To Explore the Pathogenesis of Vascular Lesion of Type 2 Diabetes Mellitus Based on the PI3KAkt Signaling Pathway

الملخص EN

Background.

Type 2 diabetes mellitus (T2DM) has become a chronic disease, serious harm to human health.

Complications of the blood pipe are the main cause of disability and death in diabetic patients, including vascular lesions that directly affects the prognosis of patients with diabetes and survival.

This study was to determine the influence of high glucose and related mechanism of vascular lesion of type 2 diabetes mellitus pathogenesis.

Methods.

In vivo aorta abdominalis of GK rats was observed with blood pressure, heart rate, hematoxylin and eosin (H&E), Masson, and Verhoeff staining.

In vitro cells were cultured with 30 mM glucose for 24 h.

RT-QPCR was used to detect the mRNA expression of endothelial markers PTEN, PI3K, Akt, and VEGF.

Immunofluorescence staining was used to detect the expression of PTEN, PI3K, Akt, and VEGF.

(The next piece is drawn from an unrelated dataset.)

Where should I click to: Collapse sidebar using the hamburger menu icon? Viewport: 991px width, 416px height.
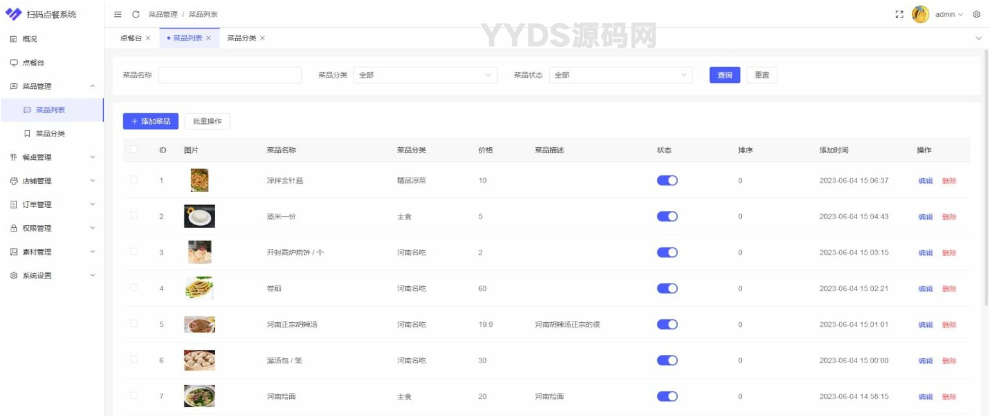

PI3K and Akt phosphorylation levels were detected by Western blot analysis.

Results.

Heart rate, systolic blood pressure, diastolic blood pressure, and mean blood pressure in the GK control group were higher compared with the Wistar control group and no difference compared with the GK experimental model group.

Fluorescence intensity of VEGF, Akt, and PI3K in the high-sugar stimulus group was stronger than the control group; PTEN in the high-sugar stimulus group was weakening than the control group.

VEGF, Akt, and PI3K mRNA in the high-sugar stimulus group were higher than the control group; protein expressions of VEGF, Akt, and PI3K in the high-sugar stimulus group were higher than the control group.

PTEN mRNA in the high-sugar stimulus group was lower than the control group.

Protein expression of PTEN in the high-sugar stimulus group was lower than the control group.

Conclusions.

Angiogenesis is an important pathogenesis of T2DM vascular disease, and PTEN plays a negative regulatory role in the development of new blood vessels and can inhibit the PI3K/Akt signaling pathway.